Il prossimo mese si terrà il referendum in materia di trivellazioni. Cosa aspettiamo a rendere concreto ciò che è stato deciso all’unanimità durante la Cop21 di Parigi? Un “Si” potrebbe far la differenza
Con il trascorrere delle settimane sentiremo sempre più spesso parlare del 17 aprile, la data scelta per indire il referendum indetto per approvare o respingere un particolare comma relativo alle trivellazioni già in atto entro le 12 miglia dalla costa della penisola italiana.
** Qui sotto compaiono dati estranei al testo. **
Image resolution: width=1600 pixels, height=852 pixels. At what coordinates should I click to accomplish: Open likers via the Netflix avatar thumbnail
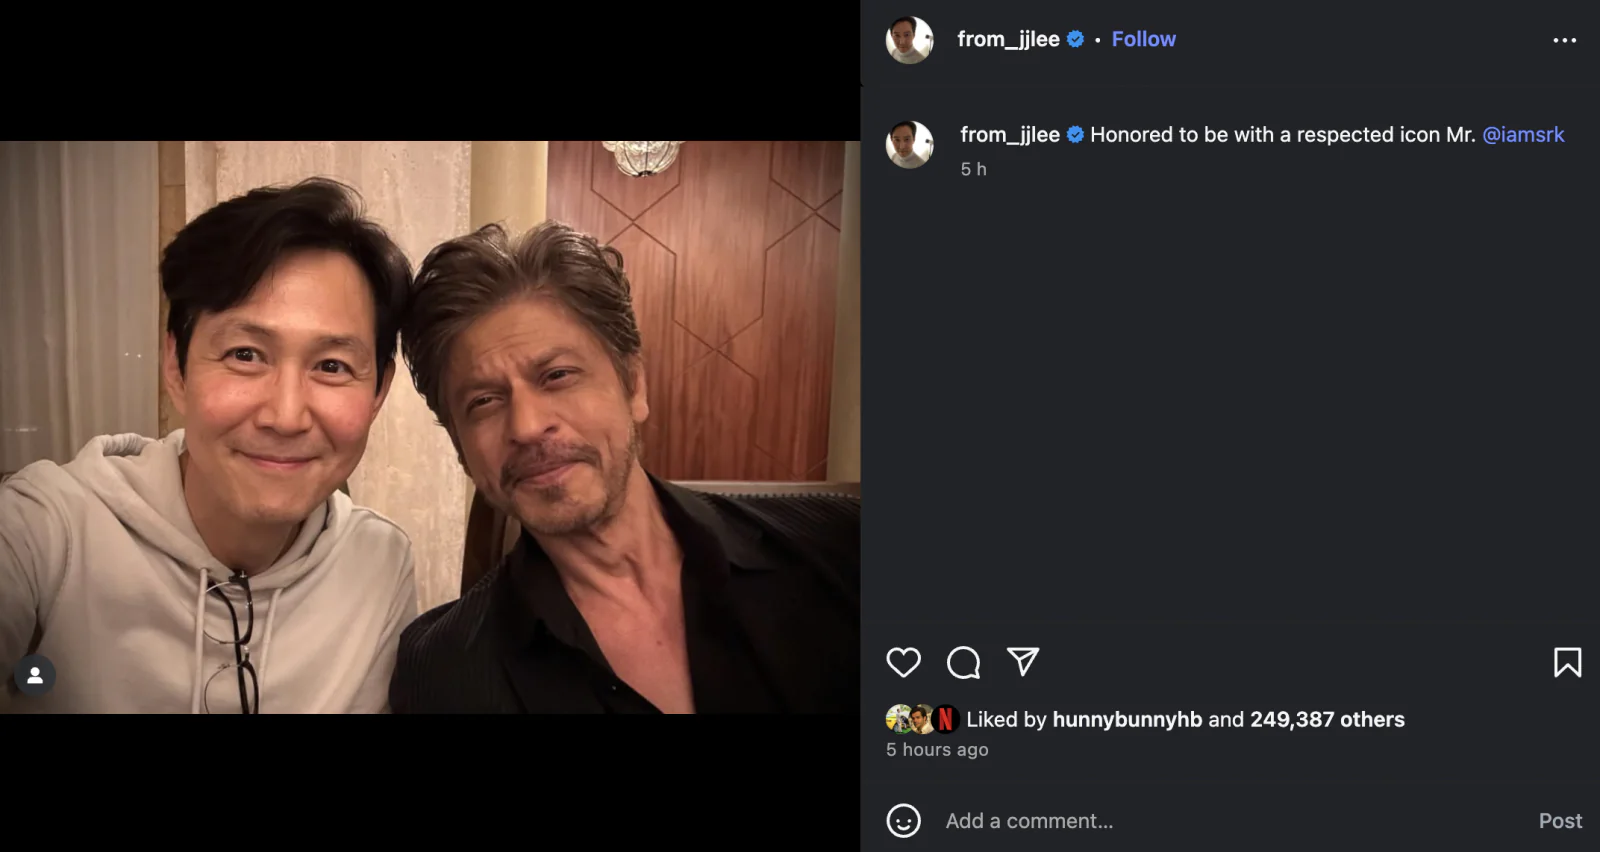pyautogui.click(x=945, y=718)
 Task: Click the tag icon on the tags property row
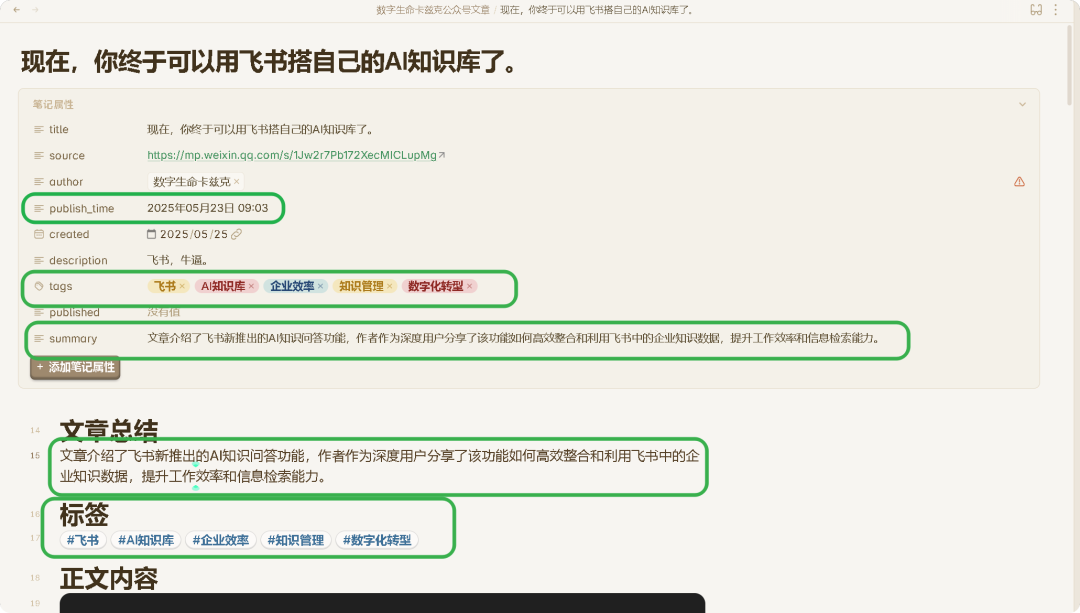tap(38, 286)
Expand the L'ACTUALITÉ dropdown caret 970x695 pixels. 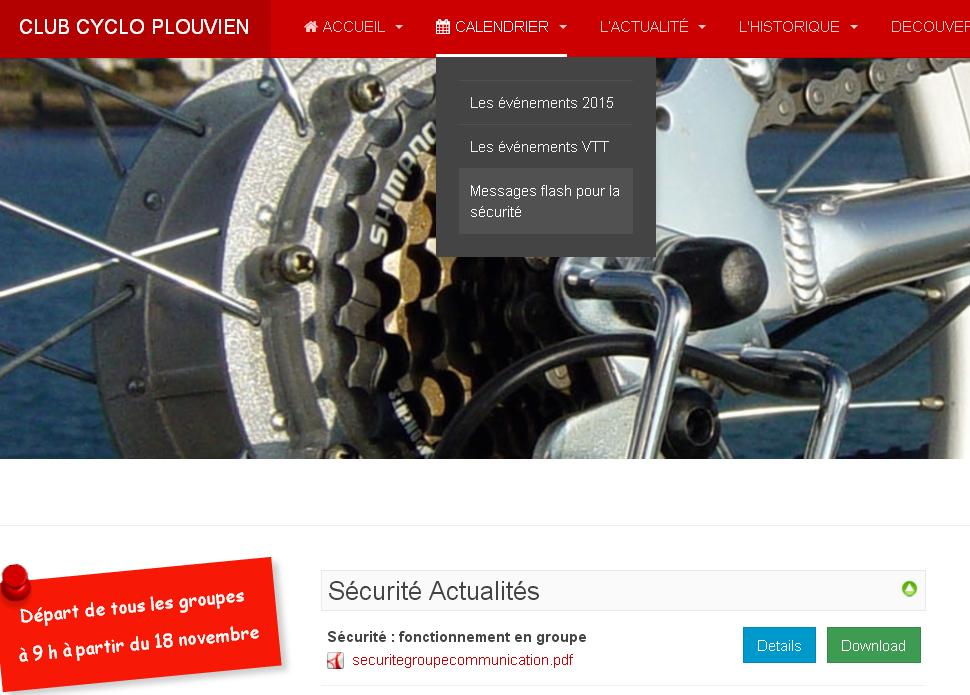[x=702, y=27]
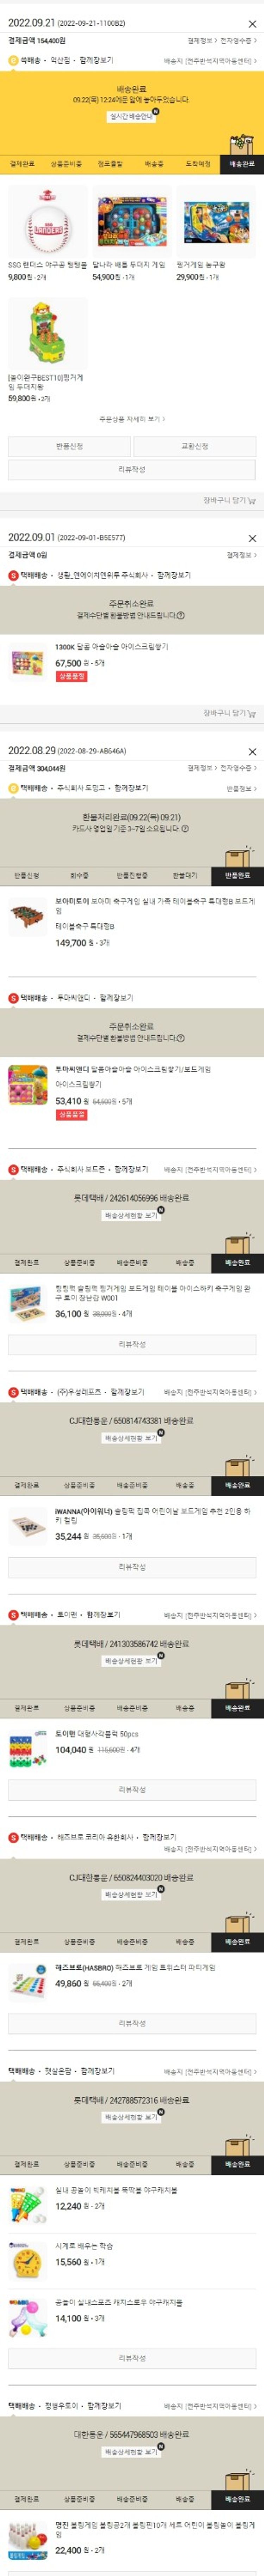Open the basketball game product image
The width and height of the screenshot is (264, 2576).
point(215,221)
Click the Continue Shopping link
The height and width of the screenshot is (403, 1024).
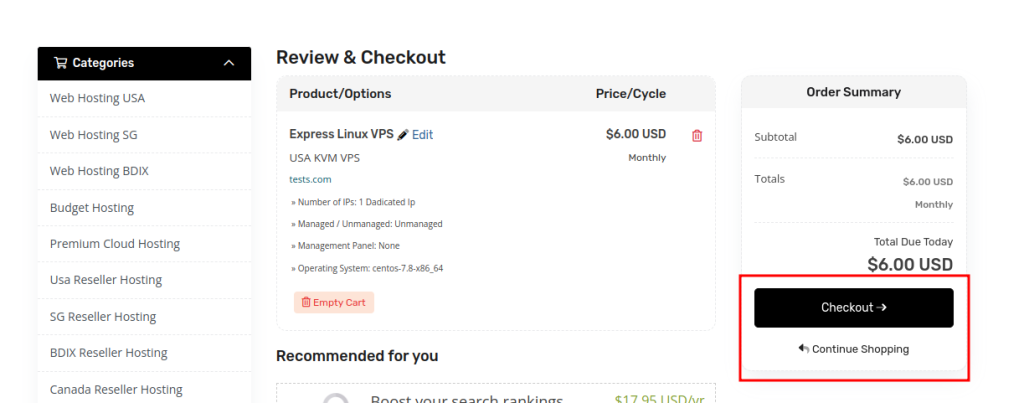pos(860,349)
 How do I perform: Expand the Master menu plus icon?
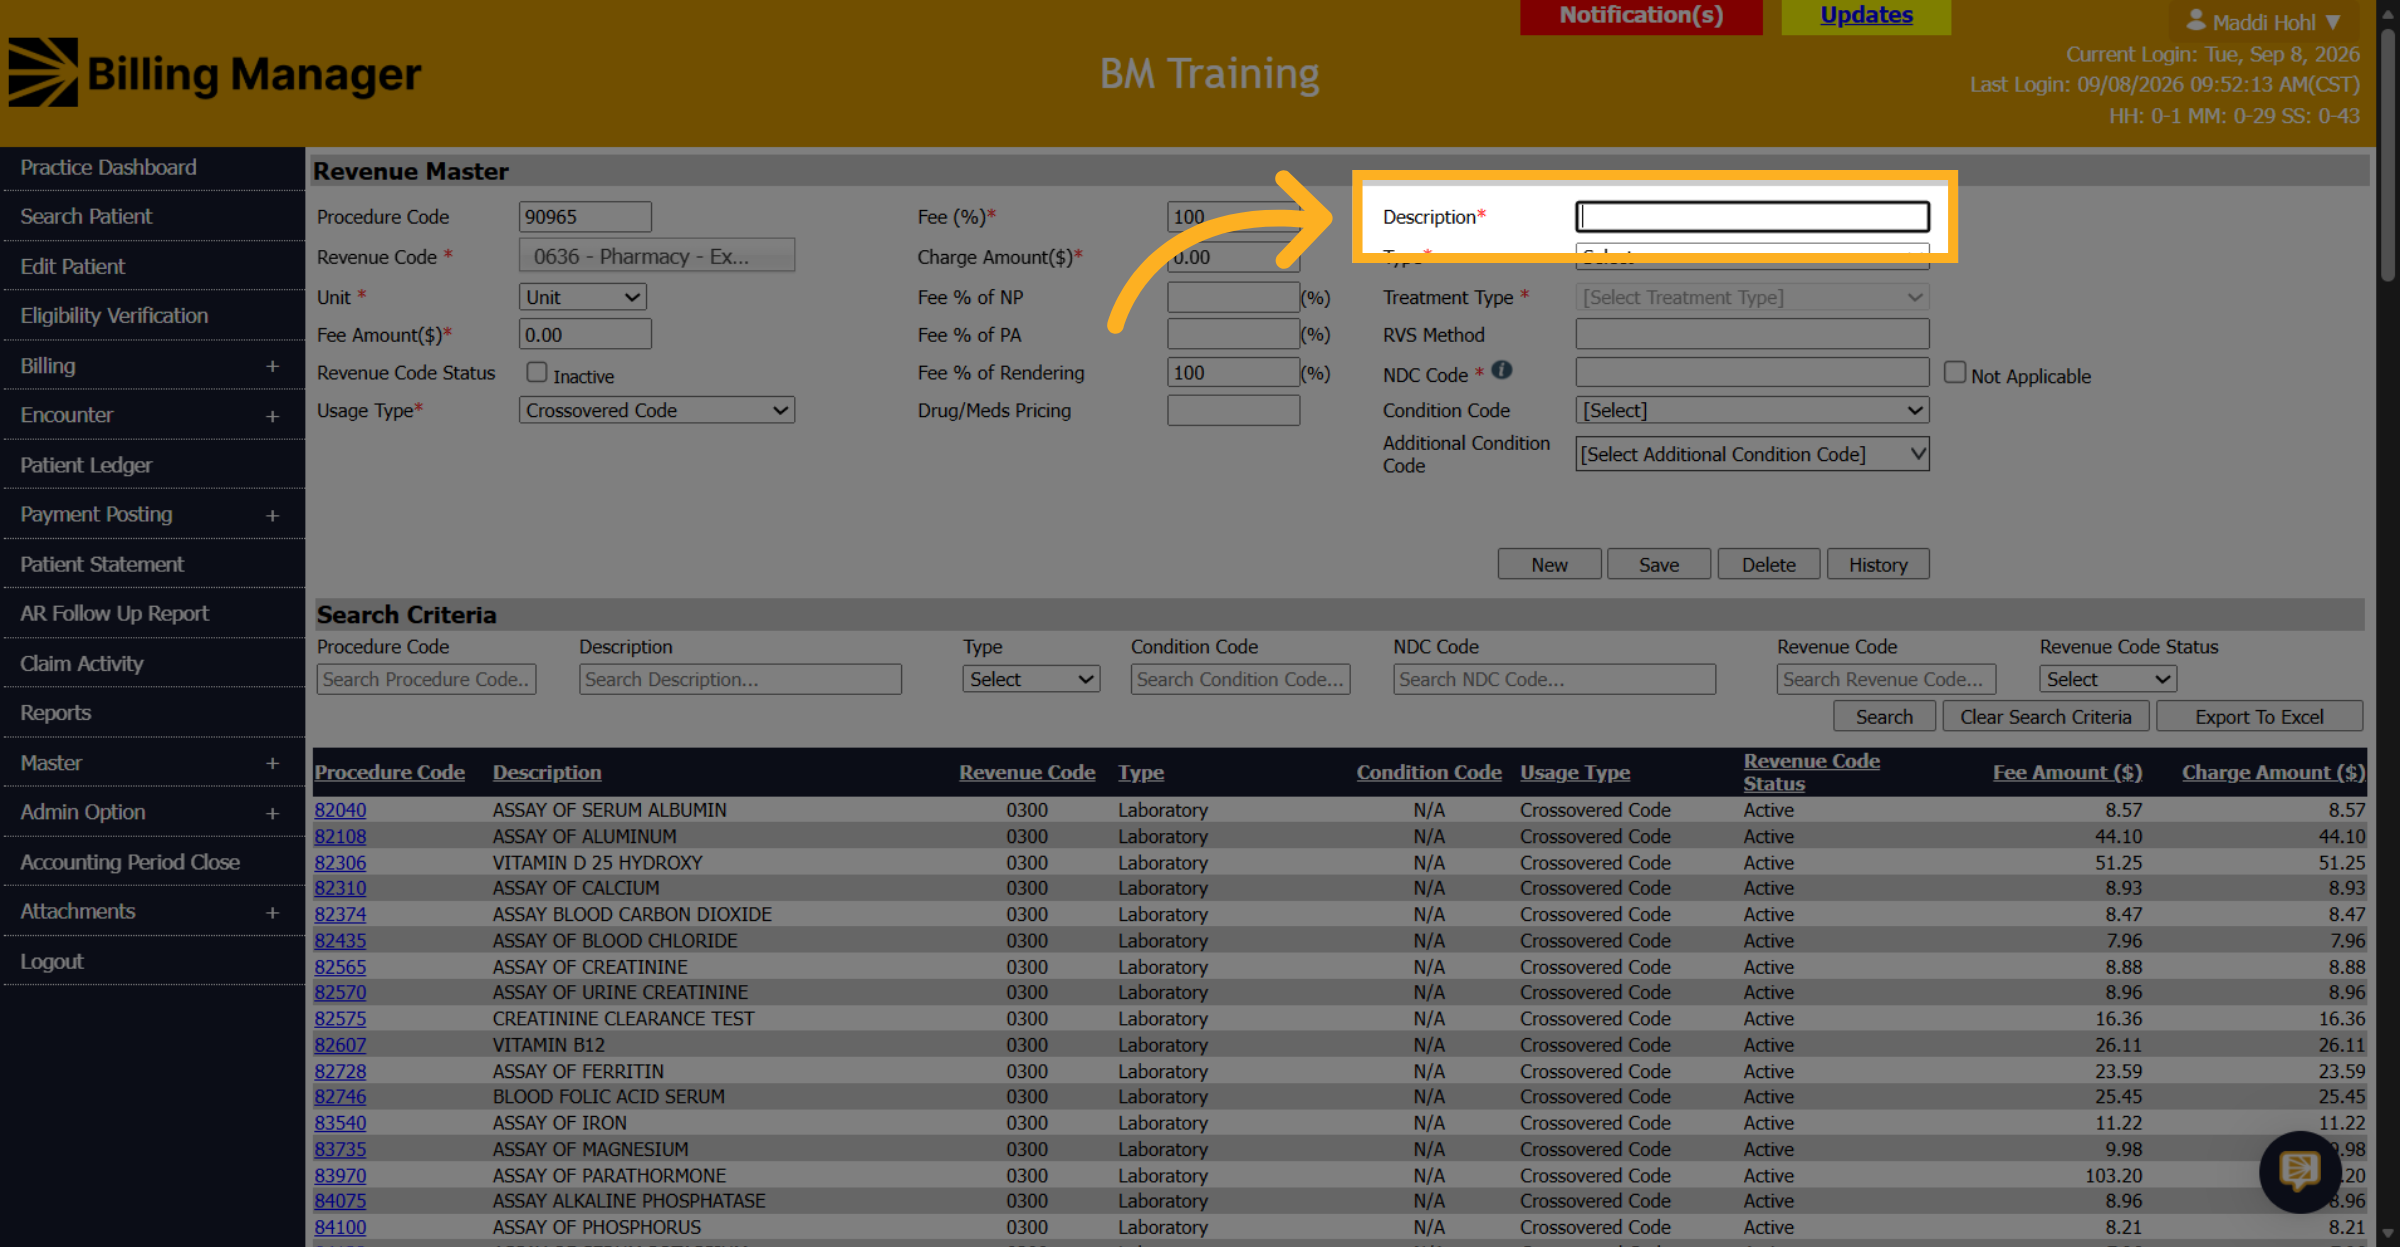272,764
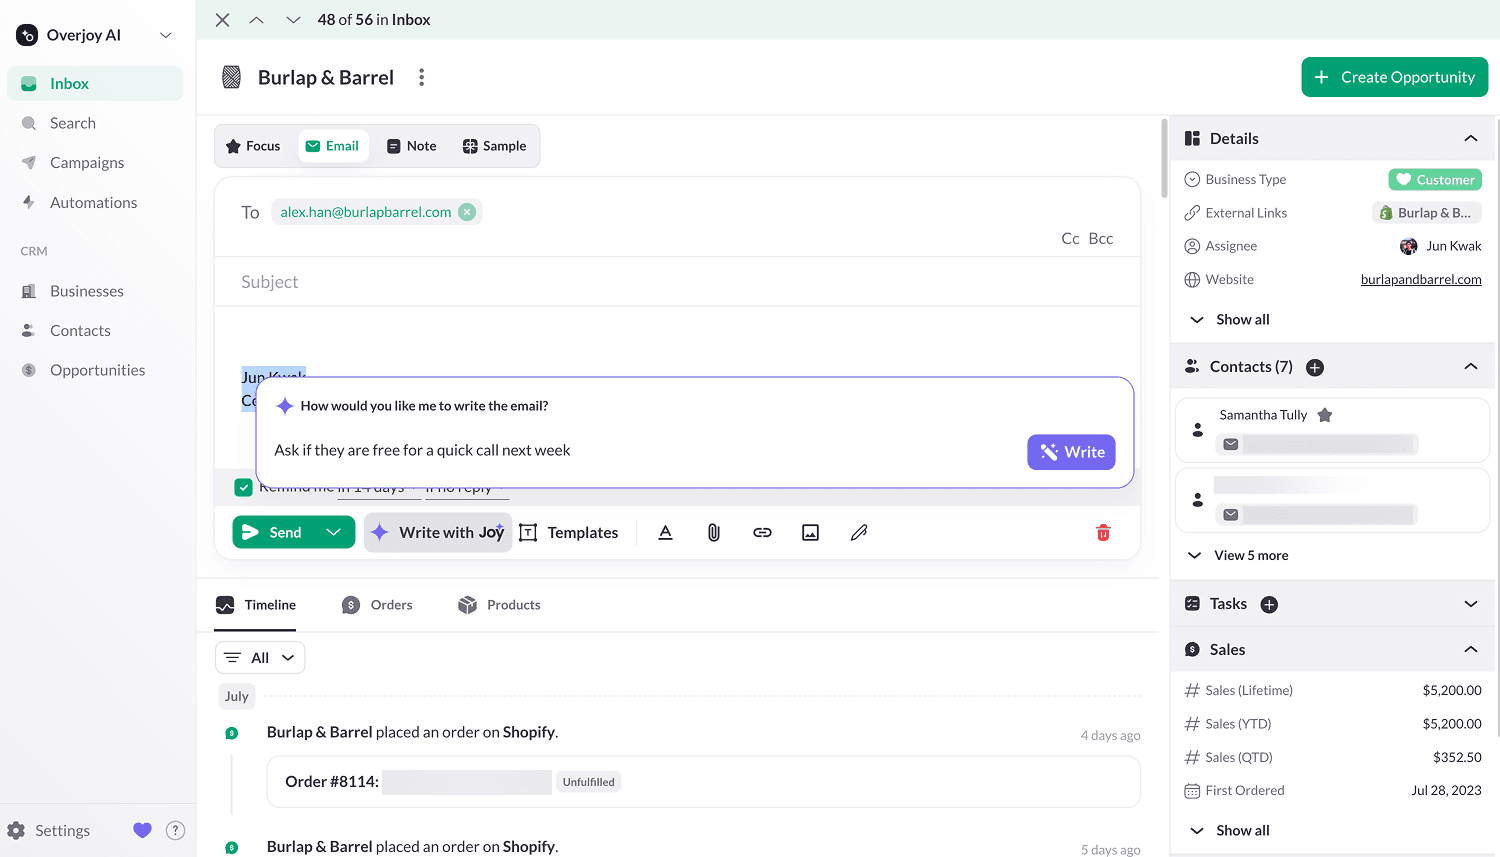This screenshot has height=857, width=1500.
Task: Open the Send button dropdown arrow
Action: tap(334, 532)
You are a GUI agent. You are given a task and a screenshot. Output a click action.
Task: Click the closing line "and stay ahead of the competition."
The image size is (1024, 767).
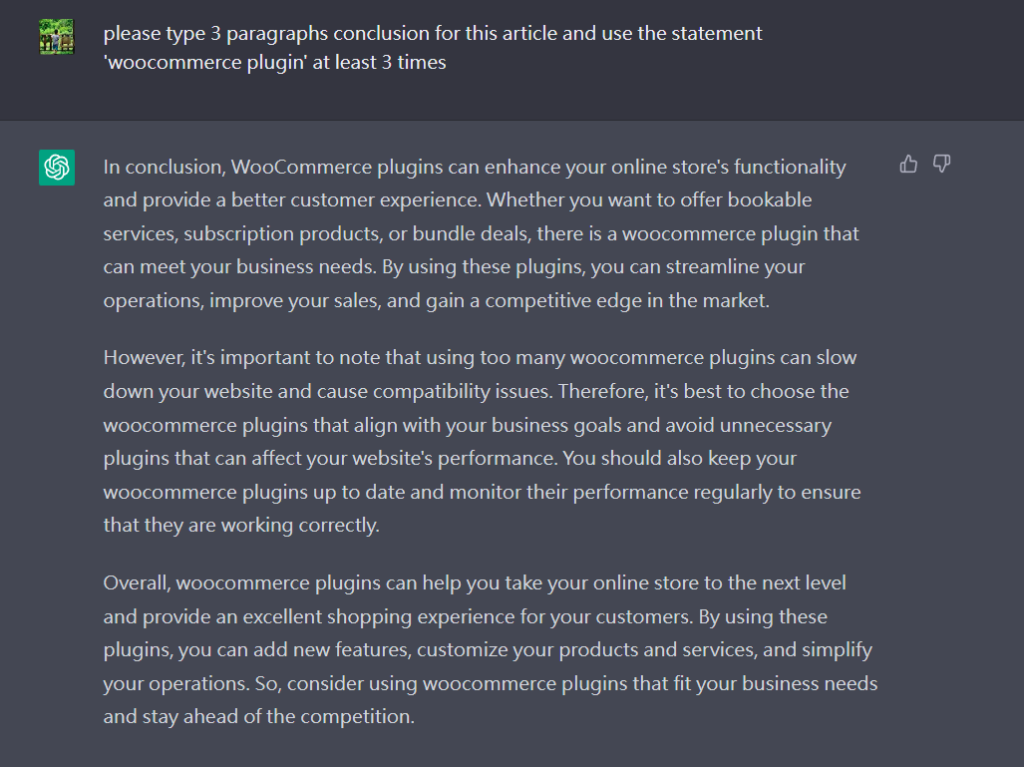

Cosa prevede il testo del referendum?
La domanda è la seguente: «Volete che, quando scadranno le concessioni, vengano fermati i giacimenti in attività nelle acque territoriali italiane anche se c’è ancora gas o petrolio?». A tale quesito non ci sono alternative: si voterà si oppure no. Il quesito riguarderà solo la durata delle trivellazioni già in atto entro le 12 miglia dalla costa, fatta eccezione per le attività petrolifere sulla terraferma ed escludendo anche quelle in mare che si trovano a una distanza superiore alle 12 miglia dalla costa (22,2 chilometri).
Le ragioni del NO.
Chiunque volesse mantenere inalterata l’attuale situazione dovrà votare NO. Le ragioni di questa scelta sono apparentemente ragionevoli e possono essere riassunte nei seguenti punti: 1) i giacimenti sono lì, per quale ragione non approfittarne e aspettare che altri se ne approprino? 2) perchè mettere in crisi numerose aziende e, di conseguenza, i lavoratori a queste attività connessi? 3) perchè, date le conoscenze che si hanno, anche in materia ambientale, non estrarre pur di porre le dovute attenzioni e precauzioni?
Le ragioni del SI.
Chiunque vorrà fermare le trivellazioni sottoposte a quesito sarà invece tenuto a votare SI. Le ragioni di questa scelta, appoggiate da numerosi movimenti e associazioni ambientaliste tra cui il coordinamento No Triv, sono tutte riassumibili in un unico punto che, in fin dei conti, è il vero cuore di questo referendum: per quale ragione continuare un percorso di politica energetica basata sui combustibili fossili nonostante si sia tutti coscienti della necessità di andare alla ricerca di un modello di sviluppo alternativo? Non si è forse tenuta, pochi mesi or sono, la Cop21 di Parigi? Il consenso unanime che è stato raggiunto ha messo in evidenzia la necessità di fermare l’innalzamento della temperatura del pianeta ben al di sotto dei 2 gradi °C e i moniti arrivati da quello storico evento sono stati chiari e inequivocabili: non c’è modo di raggiungere quest’obiettivo, indispensabile per evitare una devastante accelerazione del cambiamento climatico, senza tagliare in modo rapido e radicale l’uso dei combustibili fossili.
Le conseguenze del referendum.
Date queste premesse, è più che evidente lo scenario che si presenterà nel momento in cui una delle due ragioni dovesse prevalere. E il vero colpo di assestamento lo si percepirebbe a livello politico, prim’ancor che ambientale, così come, d’altro canto, accade dietro alla maggior parte dei referendum. Se il NO dovesse vincere, non solo letrivellazioni (i cui siti principali sono sintetizzati nella cartina tratta dalla rivista Internazionale) manterrebbero inalterate le loro attività, ma le varie politiche in materia di energia si sentirebbero legittimate a minimizzare lo sforzo necessario per intraprendere una strada ecologicamente più sostenibile, rimandando ulteriormente l’inevitabile. Se il SI, invece, dovesse avere la meglio, la politica e le aziende coinvolte da questo tipo di decisione popolare dovrebbero rimodulare i loro obiettivi e le loro strategie e porsi, finalmente, in linea con gli imperativi ecologici che il nostro tempo richiede.
Una battaglia politica.
Questo referendum ha un involucro ambientalista, ma una matrice politica. La vera sfida sarà, infatti, raggiungere il quorum, così come previsto dall’articolo 75 della costituzione italiana, secondo cui dovranno andare a votare almeno il 50 per cento degli aventi diritto. Le regioni costiere saranno maggiormente sensibilizzate alla partecipazione del referendum, mentre quelle per nulla bagnate dal mare, pur beneficiando delle politiche energetiche, potrebbero restare più indifferenti di fronte a questo scontro, minando così il raggiungimento del quorum. Il tempo è poco, la posta in gioco molta, le difficoltà tante. I sostenitori del NO hanno i loro ragionevoli dubbi, ma il vento della storia soffia oggi dalla parte dell’ecologia. A noi il compito di favorire questo doveroso cambiamento.